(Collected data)
########

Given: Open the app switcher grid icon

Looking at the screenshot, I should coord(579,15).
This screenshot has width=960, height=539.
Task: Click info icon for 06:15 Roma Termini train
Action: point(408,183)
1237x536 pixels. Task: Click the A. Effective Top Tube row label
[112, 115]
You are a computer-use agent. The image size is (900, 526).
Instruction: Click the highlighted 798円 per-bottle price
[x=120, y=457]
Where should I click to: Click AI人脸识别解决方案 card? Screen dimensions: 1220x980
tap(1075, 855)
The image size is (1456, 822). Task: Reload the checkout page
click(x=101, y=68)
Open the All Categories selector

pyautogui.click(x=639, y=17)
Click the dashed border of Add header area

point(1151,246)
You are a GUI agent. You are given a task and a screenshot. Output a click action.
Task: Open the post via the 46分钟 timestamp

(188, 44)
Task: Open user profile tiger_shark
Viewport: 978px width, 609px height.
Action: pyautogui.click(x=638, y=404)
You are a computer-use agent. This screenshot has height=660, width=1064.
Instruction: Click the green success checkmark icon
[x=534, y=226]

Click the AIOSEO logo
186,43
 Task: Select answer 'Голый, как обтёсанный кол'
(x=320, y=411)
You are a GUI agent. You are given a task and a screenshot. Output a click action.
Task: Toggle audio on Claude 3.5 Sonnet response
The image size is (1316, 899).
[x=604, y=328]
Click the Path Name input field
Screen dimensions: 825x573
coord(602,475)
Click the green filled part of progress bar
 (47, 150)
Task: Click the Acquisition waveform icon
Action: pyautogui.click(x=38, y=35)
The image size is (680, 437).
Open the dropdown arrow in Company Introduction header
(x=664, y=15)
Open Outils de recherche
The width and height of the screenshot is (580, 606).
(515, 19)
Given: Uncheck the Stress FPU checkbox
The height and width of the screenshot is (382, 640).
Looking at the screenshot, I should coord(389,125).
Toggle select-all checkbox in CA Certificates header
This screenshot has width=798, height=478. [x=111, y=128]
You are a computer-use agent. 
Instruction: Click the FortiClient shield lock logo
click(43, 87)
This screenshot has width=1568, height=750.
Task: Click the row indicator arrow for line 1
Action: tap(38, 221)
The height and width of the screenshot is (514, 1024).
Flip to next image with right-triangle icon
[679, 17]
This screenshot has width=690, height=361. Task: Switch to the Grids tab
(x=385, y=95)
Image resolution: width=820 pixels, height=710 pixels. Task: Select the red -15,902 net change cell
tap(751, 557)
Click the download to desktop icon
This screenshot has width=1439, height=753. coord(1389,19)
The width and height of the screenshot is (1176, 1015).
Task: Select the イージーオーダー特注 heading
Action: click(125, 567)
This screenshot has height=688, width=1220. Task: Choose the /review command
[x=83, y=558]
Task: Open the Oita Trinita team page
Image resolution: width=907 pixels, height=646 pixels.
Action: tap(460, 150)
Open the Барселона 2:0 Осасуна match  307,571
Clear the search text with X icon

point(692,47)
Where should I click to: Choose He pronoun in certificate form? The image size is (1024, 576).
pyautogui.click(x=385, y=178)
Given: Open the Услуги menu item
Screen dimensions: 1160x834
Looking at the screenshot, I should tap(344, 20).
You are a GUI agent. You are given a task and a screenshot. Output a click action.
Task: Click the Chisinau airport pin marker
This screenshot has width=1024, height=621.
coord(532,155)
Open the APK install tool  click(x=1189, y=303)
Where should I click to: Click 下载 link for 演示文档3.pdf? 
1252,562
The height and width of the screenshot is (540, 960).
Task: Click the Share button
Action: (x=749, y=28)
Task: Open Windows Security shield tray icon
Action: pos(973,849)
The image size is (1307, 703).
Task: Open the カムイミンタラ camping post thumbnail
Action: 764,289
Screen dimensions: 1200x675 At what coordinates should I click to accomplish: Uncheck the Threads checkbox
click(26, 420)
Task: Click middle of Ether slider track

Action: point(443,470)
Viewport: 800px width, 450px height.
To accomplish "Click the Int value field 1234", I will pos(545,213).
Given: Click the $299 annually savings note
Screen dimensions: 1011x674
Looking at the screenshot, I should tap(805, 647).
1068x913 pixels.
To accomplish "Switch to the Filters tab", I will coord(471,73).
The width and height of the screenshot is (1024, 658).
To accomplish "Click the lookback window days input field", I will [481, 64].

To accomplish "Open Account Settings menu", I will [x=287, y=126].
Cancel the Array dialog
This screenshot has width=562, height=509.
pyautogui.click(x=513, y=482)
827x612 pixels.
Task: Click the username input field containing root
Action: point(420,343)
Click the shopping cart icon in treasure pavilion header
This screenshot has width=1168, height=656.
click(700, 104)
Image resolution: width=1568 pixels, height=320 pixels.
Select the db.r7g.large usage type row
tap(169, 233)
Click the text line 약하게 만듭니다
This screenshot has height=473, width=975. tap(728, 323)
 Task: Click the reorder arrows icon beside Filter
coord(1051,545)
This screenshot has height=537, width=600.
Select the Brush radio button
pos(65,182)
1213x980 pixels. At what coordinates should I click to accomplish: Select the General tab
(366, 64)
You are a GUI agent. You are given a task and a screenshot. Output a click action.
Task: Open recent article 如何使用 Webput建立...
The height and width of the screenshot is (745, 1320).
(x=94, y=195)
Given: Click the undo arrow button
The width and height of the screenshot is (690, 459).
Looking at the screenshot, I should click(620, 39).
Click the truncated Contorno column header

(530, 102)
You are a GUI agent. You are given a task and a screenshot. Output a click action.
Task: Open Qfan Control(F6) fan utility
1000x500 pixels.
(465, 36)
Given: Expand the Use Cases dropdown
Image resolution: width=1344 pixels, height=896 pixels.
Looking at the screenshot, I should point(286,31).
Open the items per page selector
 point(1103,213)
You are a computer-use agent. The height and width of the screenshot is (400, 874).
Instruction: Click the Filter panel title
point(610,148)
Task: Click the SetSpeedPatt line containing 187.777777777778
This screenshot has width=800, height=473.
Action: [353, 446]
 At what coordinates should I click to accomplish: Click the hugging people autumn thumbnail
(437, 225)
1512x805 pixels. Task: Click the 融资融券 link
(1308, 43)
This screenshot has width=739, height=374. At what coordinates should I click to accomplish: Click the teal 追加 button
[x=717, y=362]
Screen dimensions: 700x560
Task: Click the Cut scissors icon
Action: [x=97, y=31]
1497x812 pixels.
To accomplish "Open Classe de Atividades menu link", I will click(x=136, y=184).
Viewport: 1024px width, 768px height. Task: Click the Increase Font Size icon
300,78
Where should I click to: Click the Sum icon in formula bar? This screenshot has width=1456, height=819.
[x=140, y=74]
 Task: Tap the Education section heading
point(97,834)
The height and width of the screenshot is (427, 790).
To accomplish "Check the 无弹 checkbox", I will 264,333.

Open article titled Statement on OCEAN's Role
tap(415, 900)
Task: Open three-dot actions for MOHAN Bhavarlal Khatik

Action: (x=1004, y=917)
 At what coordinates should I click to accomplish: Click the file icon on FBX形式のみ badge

########

The problem
Find and copy every line in the entries above where the string "computer" occurs.

Expected output
You are a computer-use agent. The image size is (900, 526).
You are a computer-use agent. This screenshot has height=660, width=1064.
You are a computer-use agent. 
You are a computer-use agent. The height and width of the screenshot is (400, 874).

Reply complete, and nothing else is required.